EXERCISE INSTRUCTIONS: The answer must be every entry, given again word for word.

SOURCE MATERIAL:
==========

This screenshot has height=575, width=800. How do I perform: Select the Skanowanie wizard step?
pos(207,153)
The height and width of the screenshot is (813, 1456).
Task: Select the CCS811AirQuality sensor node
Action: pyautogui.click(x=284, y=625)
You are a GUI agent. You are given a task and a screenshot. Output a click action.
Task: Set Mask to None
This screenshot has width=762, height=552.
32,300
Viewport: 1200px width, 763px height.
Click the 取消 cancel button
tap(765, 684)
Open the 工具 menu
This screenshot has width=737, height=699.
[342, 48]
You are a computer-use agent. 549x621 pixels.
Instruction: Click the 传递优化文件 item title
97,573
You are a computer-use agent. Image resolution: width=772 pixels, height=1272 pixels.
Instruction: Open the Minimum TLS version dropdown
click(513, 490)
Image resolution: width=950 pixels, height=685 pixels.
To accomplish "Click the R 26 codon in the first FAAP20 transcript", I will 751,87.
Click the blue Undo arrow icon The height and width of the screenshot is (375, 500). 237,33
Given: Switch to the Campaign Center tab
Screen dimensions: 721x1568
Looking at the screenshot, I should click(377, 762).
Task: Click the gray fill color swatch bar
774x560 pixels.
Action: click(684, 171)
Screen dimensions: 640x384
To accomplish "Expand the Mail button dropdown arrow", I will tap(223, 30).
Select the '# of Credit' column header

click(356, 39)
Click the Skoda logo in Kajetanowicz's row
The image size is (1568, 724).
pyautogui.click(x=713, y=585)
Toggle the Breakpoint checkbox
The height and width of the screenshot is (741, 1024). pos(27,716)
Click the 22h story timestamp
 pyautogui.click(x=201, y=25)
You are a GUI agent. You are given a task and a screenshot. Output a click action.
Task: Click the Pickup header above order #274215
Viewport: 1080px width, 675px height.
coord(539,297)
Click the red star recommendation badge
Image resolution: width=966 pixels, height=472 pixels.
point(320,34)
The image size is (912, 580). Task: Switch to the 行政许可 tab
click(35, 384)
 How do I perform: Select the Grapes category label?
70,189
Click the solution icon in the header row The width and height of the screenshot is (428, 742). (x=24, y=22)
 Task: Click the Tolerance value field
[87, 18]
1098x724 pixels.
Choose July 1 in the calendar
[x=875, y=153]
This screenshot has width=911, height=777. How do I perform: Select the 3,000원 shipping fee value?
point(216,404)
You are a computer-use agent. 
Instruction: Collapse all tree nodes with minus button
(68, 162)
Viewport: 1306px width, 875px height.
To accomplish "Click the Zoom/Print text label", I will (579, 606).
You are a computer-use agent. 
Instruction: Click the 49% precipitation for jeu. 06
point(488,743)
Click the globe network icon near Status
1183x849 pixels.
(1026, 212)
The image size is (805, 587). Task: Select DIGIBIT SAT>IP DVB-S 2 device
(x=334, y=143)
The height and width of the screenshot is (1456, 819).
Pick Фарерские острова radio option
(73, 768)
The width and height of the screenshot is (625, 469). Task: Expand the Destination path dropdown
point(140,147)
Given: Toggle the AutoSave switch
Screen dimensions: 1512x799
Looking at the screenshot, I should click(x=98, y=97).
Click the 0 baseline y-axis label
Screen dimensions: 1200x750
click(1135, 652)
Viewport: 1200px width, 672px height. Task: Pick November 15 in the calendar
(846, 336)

==========

SOLUTION TO THE PROBLEM:
This screenshot has height=575, width=800. How do I perform: Select the Skanowanie wizard step?
pos(207,153)
The height and width of the screenshot is (813, 1456).
Task: Select the CCS811AirQuality sensor node
Action: pyautogui.click(x=284, y=625)
You are a GUI agent. You are given a task and a screenshot. Output a click action.
Task: Set Mask to None
This screenshot has width=762, height=552.
32,300
Viewport: 1200px width, 763px height.
Click the 取消 cancel button
tap(765, 684)
Open the 工具 menu
This screenshot has width=737, height=699.
[342, 48]
You are a computer-use agent. 549x621 pixels.
Instruction: Click the 传递优化文件 item title
97,573
You are a computer-use agent. Image resolution: width=772 pixels, height=1272 pixels.
Instruction: Open the Minimum TLS version dropdown
click(513, 490)
Image resolution: width=950 pixels, height=685 pixels.
To accomplish "Click the R 26 codon in the first FAAP20 transcript", I will 751,87.
Click the blue Undo arrow icon The height and width of the screenshot is (375, 500). 237,33
Given: Switch to the Campaign Center tab
Screen dimensions: 721x1568
Looking at the screenshot, I should click(377, 762).
Task: Click the gray fill color swatch bar
774x560 pixels.
Action: click(684, 171)
Screen dimensions: 640x384
To accomplish "Expand the Mail button dropdown arrow", I will tap(223, 30).
Select the '# of Credit' column header

click(356, 39)
Click the Skoda logo in Kajetanowicz's row
The image size is (1568, 724).
pyautogui.click(x=713, y=585)
Toggle the Breakpoint checkbox
The height and width of the screenshot is (741, 1024). pos(27,716)
Click the 22h story timestamp
 pyautogui.click(x=201, y=25)
You are a GUI agent. You are given a task and a screenshot. Output a click action.
Task: Click the Pickup header above order #274215
Viewport: 1080px width, 675px height.
coord(539,297)
Click the red star recommendation badge
Image resolution: width=966 pixels, height=472 pixels.
point(320,34)
The image size is (912, 580). Task: Switch to the 行政许可 tab
click(35, 384)
 How do I perform: Select the Grapes category label?
70,189
Click the solution icon in the header row The width and height of the screenshot is (428, 742). (x=24, y=22)
 Task: Click the Tolerance value field
[87, 18]
1098x724 pixels.
Choose July 1 in the calendar
[x=875, y=153]
This screenshot has width=911, height=777. How do I perform: Select the 3,000원 shipping fee value?
point(216,404)
You are a computer-use agent. 
Instruction: Collapse all tree nodes with minus button
(68, 162)
Viewport: 1306px width, 875px height.
To accomplish "Click the Zoom/Print text label", I will (579, 606).
You are a computer-use agent. 
Instruction: Click the 49% precipitation for jeu. 06
point(488,743)
Click the globe network icon near Status
1183x849 pixels.
(1026, 212)
The image size is (805, 587). Task: Select DIGIBIT SAT>IP DVB-S 2 device
(x=334, y=143)
The height and width of the screenshot is (1456, 819).
Pick Фарерские острова radio option
(73, 768)
The width and height of the screenshot is (625, 469). Task: Expand the Destination path dropdown
point(140,147)
Given: Toggle the AutoSave switch
Screen dimensions: 1512x799
Looking at the screenshot, I should click(x=98, y=97).
Click the 0 baseline y-axis label
Screen dimensions: 1200x750
click(1135, 652)
Viewport: 1200px width, 672px height. Task: Pick November 15 in the calendar
(846, 336)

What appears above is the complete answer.